Exercise task
Resume the passage on NFTs and the art world below, beginning immediately after its final line.

Text passage
+++++

As the art world is eaten alive by digital tokens, who are the winners and losers in this Brave New Non-Fungible World? How should we navigate the present deluge of hype, spectacle, and orgiastic overconsumption? Aside from the uncertainty of the future, how do we reconcile the unpleasant histories and inconvenient truths glossed over in the midst of a digital gold rush? Then as now: Value, uniqueness, and authenticity matter, both for material and immaterial forms of art. Beyond technical roadblocks and conceptual learning curves, questions around power, control and fairness that dog the old world still linger. Speculative fervor unveils clear tensions between the manifestation of value for communal and individual endeavors.
The old art world is dying, and the new art world struggles to be born: now is the time of monsters (NFTs). (Le Jargonneur Cryptographique, 2022)
What are NFTs anyway?

+++++

Dataset extract
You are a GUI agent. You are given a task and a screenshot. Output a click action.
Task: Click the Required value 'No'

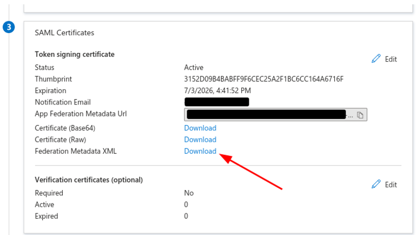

+++++

Reply
Let’s start from the beginning. NFT is the ungraceful acronym for the even less elegant Non-Fungible Token. Fungibility largely boils down to interchangeability: That all the instances of an object — whether material, digital, or arising from some other metaphysics — are alike enough to be considered equivalent. Etymologically, the word derives from the Latin fungī, meaning “to perform,” and sharing an origin with “function.” A good example of a fungible object is money. The banknotes in your pocket are fungible if we ignore their serial numbers and other anti-counterfeiting features, which give them traceability by marking each with dedicated insignia.
More than two millennia ago, Aristotle determined five qualities for good money, with fungibility among them. Many early coins — from Ancient Greece and Rome to Medieval Northern Europe — were crudely forged and owing to the variability in their appearance would not be considered strictly fungible. Fungibility is not necessarily a binary phenomenon, but better thought of as a spectrum. Non-fungibility is a byword for uniqueness, and NFTs are a way to digitally instantiate such uniqueness. Bitcoin gave us digitally scarce objects with a high degree of fungibility, and more recently the art world (alongside everyone else) has been using NFTs as a way to create digitally scarce objects with a high degree of uniqueness.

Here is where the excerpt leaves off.